Jackman had played the X-Men character in nine different films, concluding the character’s arc with the acclaimed 2017 film Logan.
However, Jackman is now set to return as Logan/Wolverine in the third Deadpool movie, opposite Ryan Reynolds.
“I said, ‘Let me give you a piece of advice, Hugh. Don’t come back’,” said Feige, speaking to Empire magazine. “[Jackman had the greatest ending in history with Logan. That’s not something we should undo.”
At the end of Logan, which is set in a bleak and dystopian future, Jackman’s character ultimately sacrifices his life for the sake of a young protege.

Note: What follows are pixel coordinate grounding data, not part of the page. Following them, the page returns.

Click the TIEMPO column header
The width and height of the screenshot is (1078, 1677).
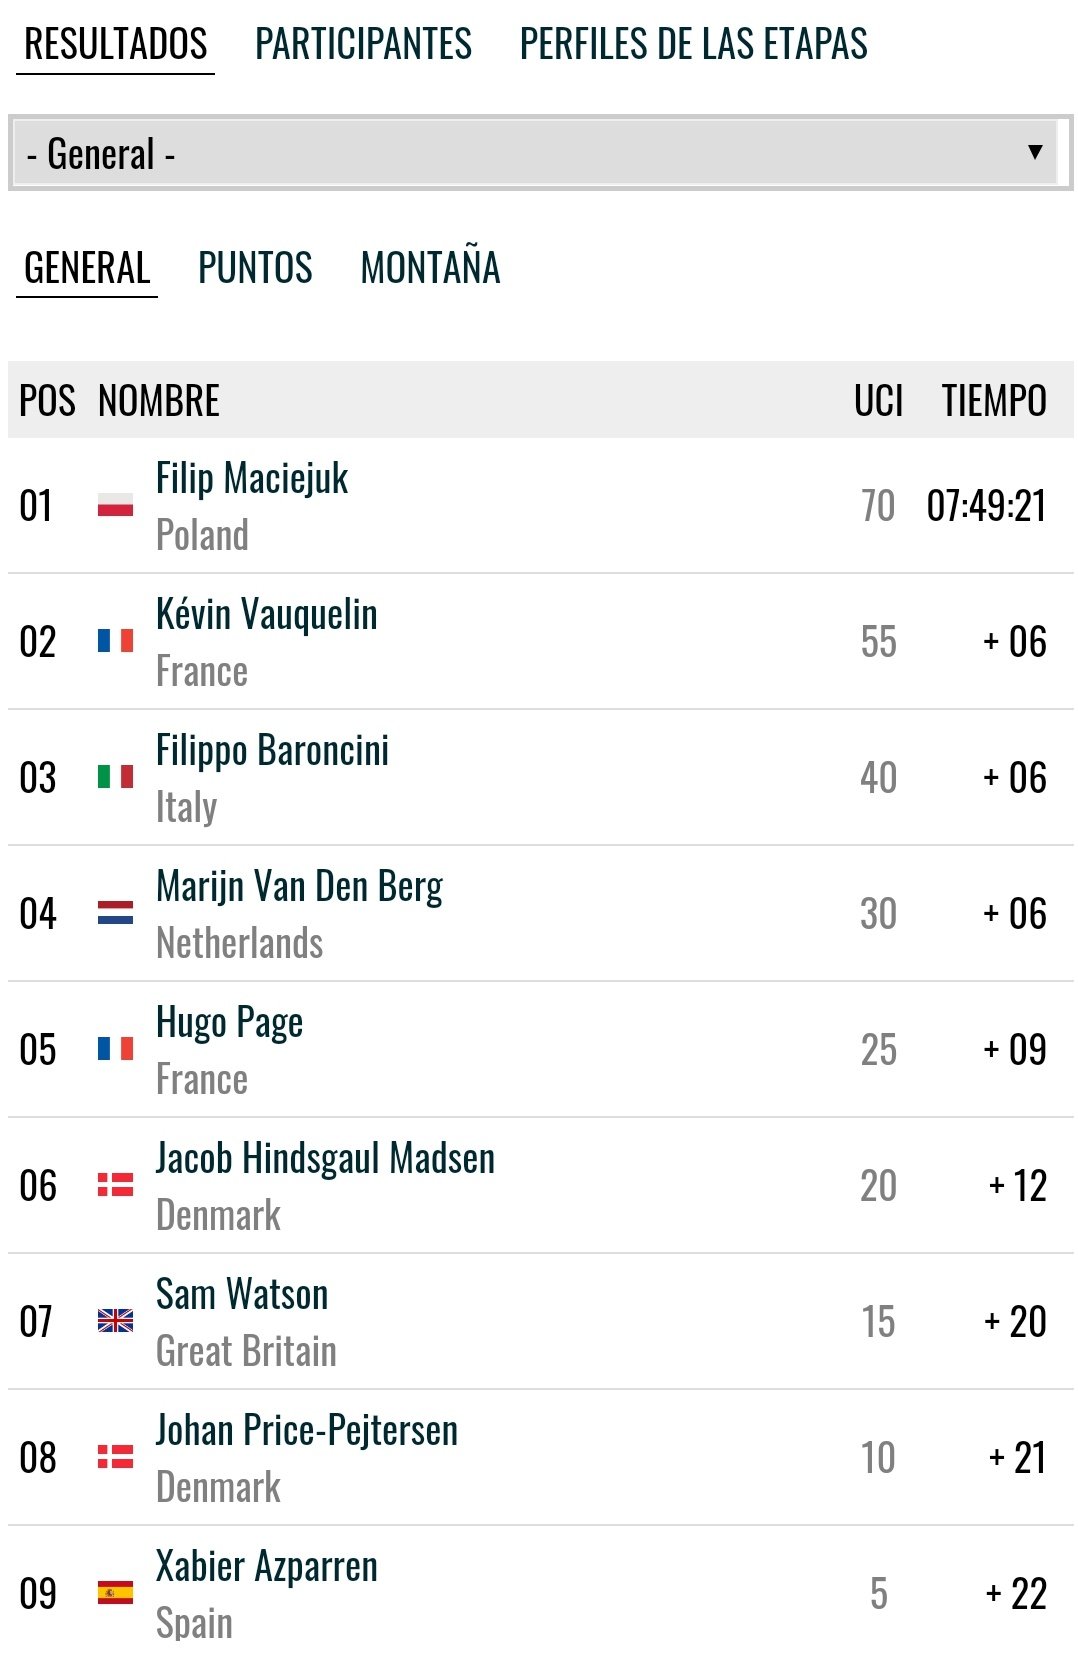993,401
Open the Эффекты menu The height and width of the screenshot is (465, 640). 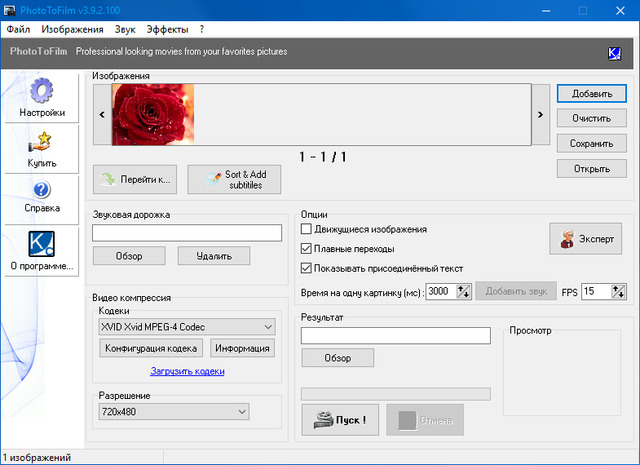[166, 30]
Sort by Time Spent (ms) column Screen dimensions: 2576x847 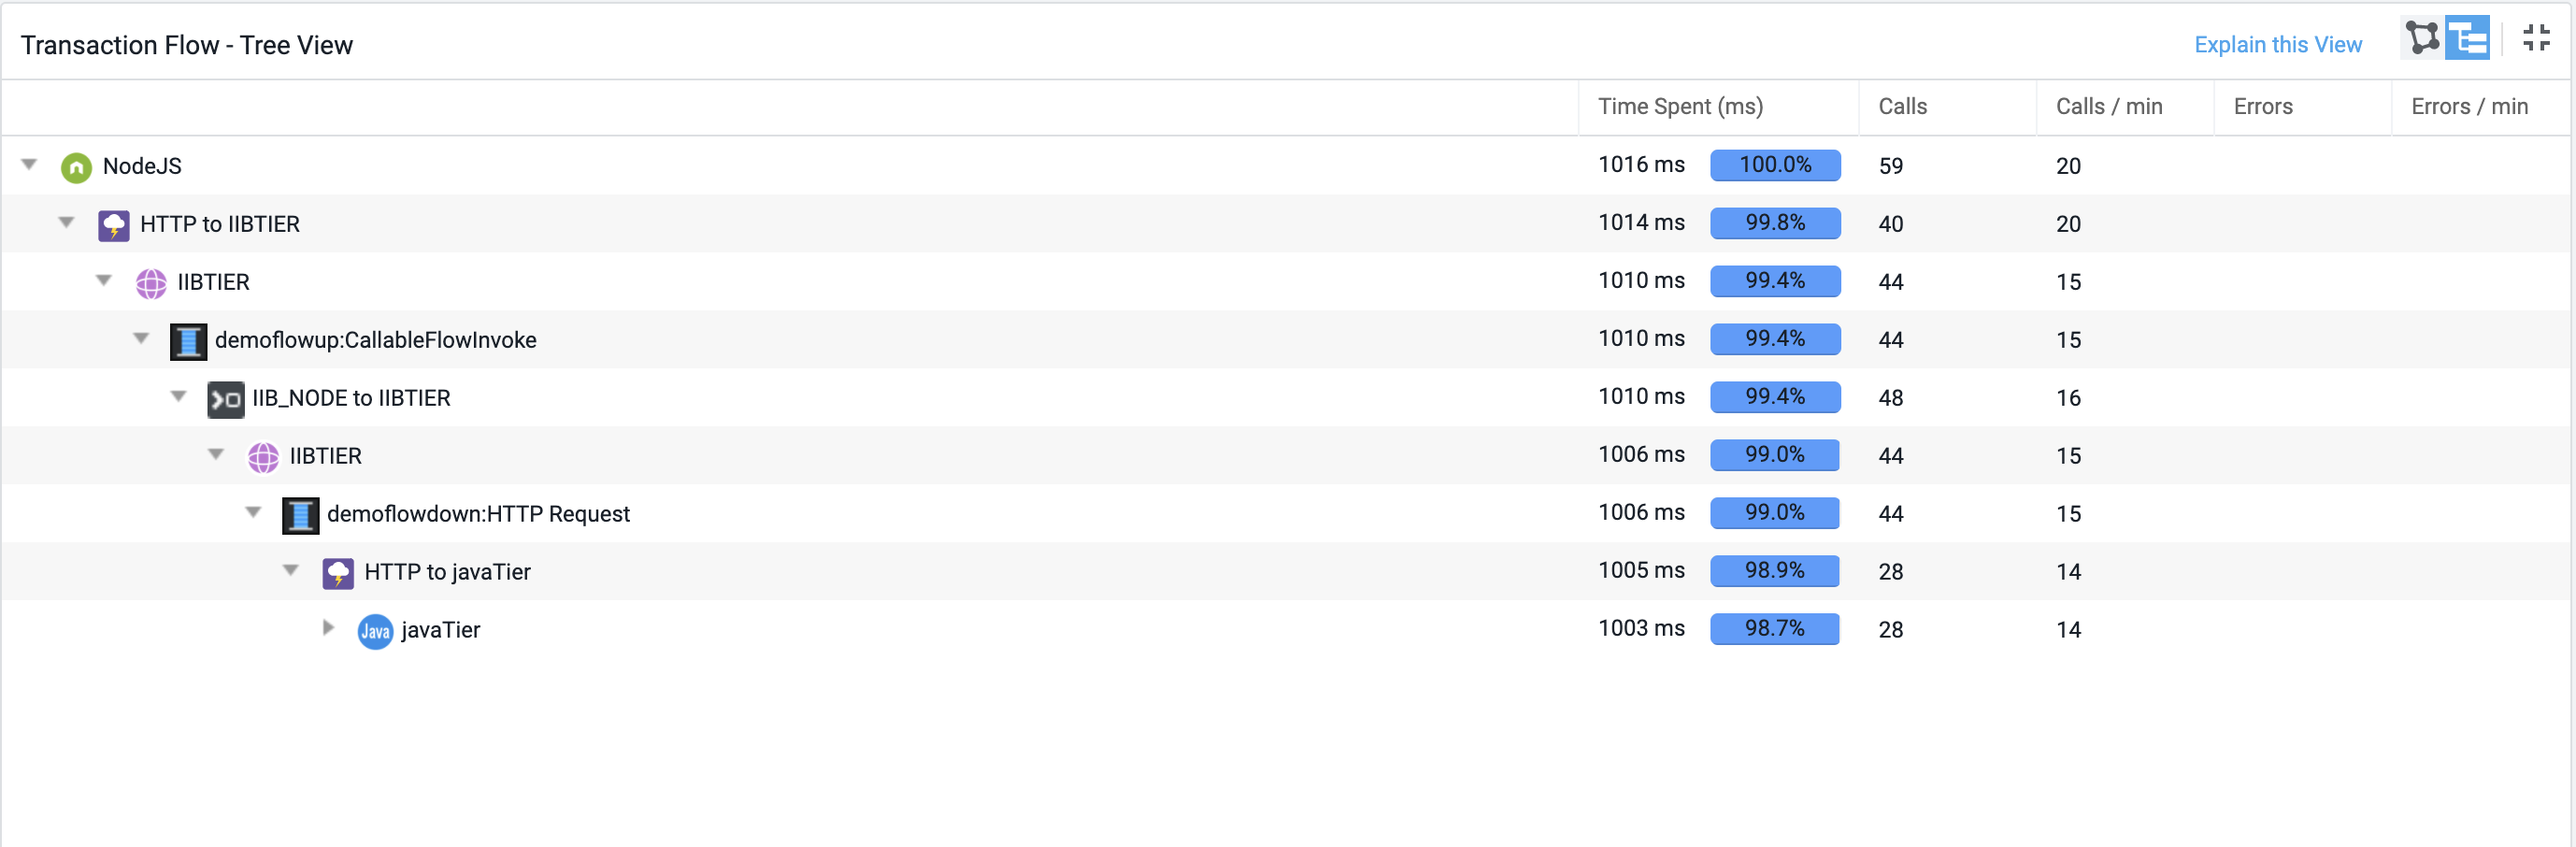tap(1680, 106)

Jackman also described his response to being offered the role in Deadpool and Wolverine. “I drove for another hour,” he recalled. “Couldn’t stop thinking about it. And I got out of the car, called Ryan [Reynolds], and said, ‘Ryan, if you’ll have me, I’m in.’”
It was also revealed that Feige rejected Reynolds’s original pitch for the film, which would have involved a subjective re-telling of the same events several times, in the vein of Akira Kurosawa’s 1950 classic Rashomon.
The actor says he first envisioned the sequel as being a “Rashomon story about Wolverine and Deadpool and something that they got into together, but told from three completely different perspectives. It was a way to make a large-scale movie in a very small way.”
Speaking about his decision to turn down the pitch, Feige said: “The truth is, I wasn’t even sure how to incorporate Deadpool yet. I was very much thinking about how to bring mutants and the X-Men into [the Marvel Cinematic Universe], and I thought it needed to be more than just playing the hits. But the truth is, Ryan is an idea machine. So he may have pitched that to me, but he also pitched 25 other thoughts and ideas.”
After this idea was scrapped, Reynolds “went back to the drawing board” and wrote up as many as 18 different story ideas for the project.
“Some of them [were] almost like a Sundance film, a budget of under $10m, sort of using the IP [intellectual property] in a way that they previously hadn’t used,” he said. “And I pitched bigger movies, and I pitched things in-between.”
Deadpool and Wolverine is released in cinemas on 26 July.